The input:
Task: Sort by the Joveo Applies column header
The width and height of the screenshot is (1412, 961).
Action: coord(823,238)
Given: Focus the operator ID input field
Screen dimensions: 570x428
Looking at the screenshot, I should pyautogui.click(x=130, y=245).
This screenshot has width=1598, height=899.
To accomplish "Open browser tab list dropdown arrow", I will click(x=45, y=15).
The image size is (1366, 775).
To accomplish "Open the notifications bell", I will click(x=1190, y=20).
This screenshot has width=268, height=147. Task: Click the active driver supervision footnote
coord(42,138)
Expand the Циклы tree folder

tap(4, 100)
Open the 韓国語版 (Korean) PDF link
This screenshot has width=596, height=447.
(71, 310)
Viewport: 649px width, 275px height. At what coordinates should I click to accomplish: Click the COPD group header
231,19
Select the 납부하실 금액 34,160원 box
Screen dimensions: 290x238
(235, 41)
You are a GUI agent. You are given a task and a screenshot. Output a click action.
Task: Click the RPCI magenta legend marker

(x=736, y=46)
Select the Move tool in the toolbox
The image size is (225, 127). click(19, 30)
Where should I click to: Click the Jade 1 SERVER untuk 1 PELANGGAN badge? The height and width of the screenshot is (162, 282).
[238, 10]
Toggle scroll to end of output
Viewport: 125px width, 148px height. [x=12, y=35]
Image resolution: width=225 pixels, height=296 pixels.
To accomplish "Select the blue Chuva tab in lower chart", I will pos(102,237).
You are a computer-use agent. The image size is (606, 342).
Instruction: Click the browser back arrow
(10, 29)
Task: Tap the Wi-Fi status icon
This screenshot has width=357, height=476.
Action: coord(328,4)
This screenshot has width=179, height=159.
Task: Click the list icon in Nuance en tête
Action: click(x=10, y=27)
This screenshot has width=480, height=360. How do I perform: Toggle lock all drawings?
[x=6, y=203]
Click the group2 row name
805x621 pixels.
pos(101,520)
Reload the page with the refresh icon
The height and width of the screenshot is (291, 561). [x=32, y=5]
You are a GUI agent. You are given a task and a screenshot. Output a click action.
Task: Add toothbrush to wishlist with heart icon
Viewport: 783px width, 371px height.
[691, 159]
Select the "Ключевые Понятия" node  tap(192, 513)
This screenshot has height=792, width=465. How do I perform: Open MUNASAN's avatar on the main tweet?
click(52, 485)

The problem: Change "toolbox" to "tool panel" in everything from the start of the rows down to the line containing "Viewport: 125px width, 148px", and reproduce those lines with nothing else altered.

Written answer:
Task: Sort by the Joveo Applies column header
The width and height of the screenshot is (1412, 961).
Action: coord(823,238)
Given: Focus the operator ID input field
Screen dimensions: 570x428
Looking at the screenshot, I should pyautogui.click(x=130, y=245).
This screenshot has width=1598, height=899.
To accomplish "Open browser tab list dropdown arrow", I will click(x=45, y=15).
The image size is (1366, 775).
To accomplish "Open the notifications bell", I will click(x=1190, y=20).
This screenshot has width=268, height=147. Task: Click the active driver supervision footnote
coord(42,138)
Expand the Циклы tree folder

tap(4, 100)
Open the 韓国語版 (Korean) PDF link
This screenshot has width=596, height=447.
(71, 310)
Viewport: 649px width, 275px height. At what coordinates should I click to accomplish: Click the COPD group header
231,19
Select the 납부하실 금액 34,160원 box
Screen dimensions: 290x238
(235, 41)
You are a GUI agent. You are given a task and a screenshot. Output a click action.
Task: Click the RPCI magenta legend marker

(x=736, y=46)
Select the Move tool in the tool panel
The image size is (225, 127). click(19, 30)
Where should I click to: Click the Jade 1 SERVER untuk 1 PELANGGAN badge? The height and width of the screenshot is (162, 282).
[238, 10]
Toggle scroll to end of output
Viewport: 125px width, 148px height. [x=12, y=35]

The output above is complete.